Idk how to discribe it better than I have. But different strokes different blokes I guess.

Fair enough. Perhaps I’m thick, but I don’t see how practicing a pick technique not used in performance is useful.

Idk if you’re being truly honest, as there are many techniqes in many sports that are used in practice and not on stage as it were…

Take for example Sprinting, something I used to practice a lot, you don’t deadlift up to 2x your bodyweight on the track, you do that in practice to increase your force on the ground, just like picking, you don’t move your hand with almost no plucking in a preformance, but it’s a totally legit method of practice to increase you picking ability from my experiance.

Tho ofcouse I could be talking nonsense lol Was on my mind tho n been practicing it myself.

I should preface all my posts with idk wtf I’m talking about. But I have ideas… ha!

So let me ask you this. I assume (a very dangerous thing) that there are three important events picking: (a) turning around on the upstroke, (b) turning around on the downstroke, and (c) impacting the string.

So (c) can be a really big deal (thick strings, stiff pick, lots of depth), or something minor (skim the string). I have convinced myself that skimming the string is important for speed, although that could be wrong.

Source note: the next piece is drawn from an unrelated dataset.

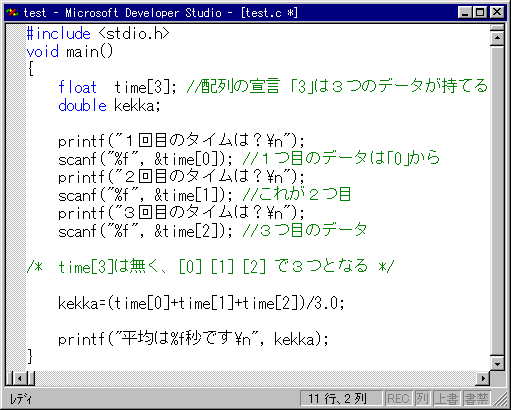The height and width of the screenshot is (410, 511).
Task: Place cursor on the float time[3] declaration line
Action: pos(273,87)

Your exercise seems to isolate the turning around part, so perhaps it’s a good way to go faster. In particular, I am guessing that you enjoy a serious impact with the string (unlike me, I run from that), so it might be really beneficial to get away from it while exploring the turning around stuff… do report back and comment about how well you think isolation works. I suspect it won’t do much for me because I strive to skim the string, but perhaps it would help me as well.